→ WHAT YOU ARE ASKED TO DO
Begin with the line that holds "Where should I click to: Open the Back". Output it and all remaining lines of the material, verbatim, ending with the last.

→ LISTED RECORDS
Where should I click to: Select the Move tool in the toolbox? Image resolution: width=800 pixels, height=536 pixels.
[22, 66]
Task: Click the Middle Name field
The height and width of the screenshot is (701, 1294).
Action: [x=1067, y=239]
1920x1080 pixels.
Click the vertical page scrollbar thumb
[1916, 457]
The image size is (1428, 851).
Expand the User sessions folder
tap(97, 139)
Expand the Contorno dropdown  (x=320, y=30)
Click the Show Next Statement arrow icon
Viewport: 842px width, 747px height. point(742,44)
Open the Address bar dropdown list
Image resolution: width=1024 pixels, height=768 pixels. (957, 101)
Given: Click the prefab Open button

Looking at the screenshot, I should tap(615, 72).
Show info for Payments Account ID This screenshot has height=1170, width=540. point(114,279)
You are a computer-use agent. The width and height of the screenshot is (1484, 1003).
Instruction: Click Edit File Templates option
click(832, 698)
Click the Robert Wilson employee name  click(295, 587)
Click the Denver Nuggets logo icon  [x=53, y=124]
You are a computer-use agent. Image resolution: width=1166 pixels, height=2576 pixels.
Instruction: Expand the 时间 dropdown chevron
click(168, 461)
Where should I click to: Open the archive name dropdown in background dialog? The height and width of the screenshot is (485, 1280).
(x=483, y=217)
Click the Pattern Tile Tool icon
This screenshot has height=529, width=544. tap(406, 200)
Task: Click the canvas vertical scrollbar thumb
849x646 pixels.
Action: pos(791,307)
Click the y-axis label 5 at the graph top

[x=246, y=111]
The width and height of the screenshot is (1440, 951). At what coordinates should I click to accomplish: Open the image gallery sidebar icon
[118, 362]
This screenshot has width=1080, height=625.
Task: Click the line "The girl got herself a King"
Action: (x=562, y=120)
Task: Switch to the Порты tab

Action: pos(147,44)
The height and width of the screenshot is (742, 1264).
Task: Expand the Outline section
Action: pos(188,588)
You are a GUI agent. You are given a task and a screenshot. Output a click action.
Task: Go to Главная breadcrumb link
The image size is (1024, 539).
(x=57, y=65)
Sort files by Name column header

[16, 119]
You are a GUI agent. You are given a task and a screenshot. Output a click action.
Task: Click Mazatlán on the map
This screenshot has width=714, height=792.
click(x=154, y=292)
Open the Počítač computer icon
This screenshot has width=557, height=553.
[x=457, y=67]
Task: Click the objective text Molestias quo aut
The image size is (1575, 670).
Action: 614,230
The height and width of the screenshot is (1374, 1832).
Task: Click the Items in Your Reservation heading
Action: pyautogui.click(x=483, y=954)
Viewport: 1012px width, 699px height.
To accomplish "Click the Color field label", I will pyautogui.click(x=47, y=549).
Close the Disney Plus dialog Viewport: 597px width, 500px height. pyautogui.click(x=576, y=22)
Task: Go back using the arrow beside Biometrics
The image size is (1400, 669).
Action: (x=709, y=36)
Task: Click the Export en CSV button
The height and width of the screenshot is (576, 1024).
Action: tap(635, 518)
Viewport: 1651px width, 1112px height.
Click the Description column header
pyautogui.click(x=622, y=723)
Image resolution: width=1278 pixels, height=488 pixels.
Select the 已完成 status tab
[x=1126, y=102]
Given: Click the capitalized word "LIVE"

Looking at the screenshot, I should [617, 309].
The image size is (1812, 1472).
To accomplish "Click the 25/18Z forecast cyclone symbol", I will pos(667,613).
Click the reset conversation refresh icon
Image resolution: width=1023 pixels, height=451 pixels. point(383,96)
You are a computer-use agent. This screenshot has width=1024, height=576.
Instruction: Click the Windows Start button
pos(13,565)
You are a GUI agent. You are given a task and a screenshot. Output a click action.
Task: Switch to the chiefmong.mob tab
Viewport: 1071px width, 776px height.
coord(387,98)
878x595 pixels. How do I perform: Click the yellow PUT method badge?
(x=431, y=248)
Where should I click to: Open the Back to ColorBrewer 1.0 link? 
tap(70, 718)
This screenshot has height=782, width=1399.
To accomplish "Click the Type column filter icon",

→ YOUR SOLUTION
Where should I click to: Open the Back to ColorBrewer 1.0 link? 
tap(70, 718)
This screenshot has height=782, width=1399.
To accomplish "Click the Type column filter icon",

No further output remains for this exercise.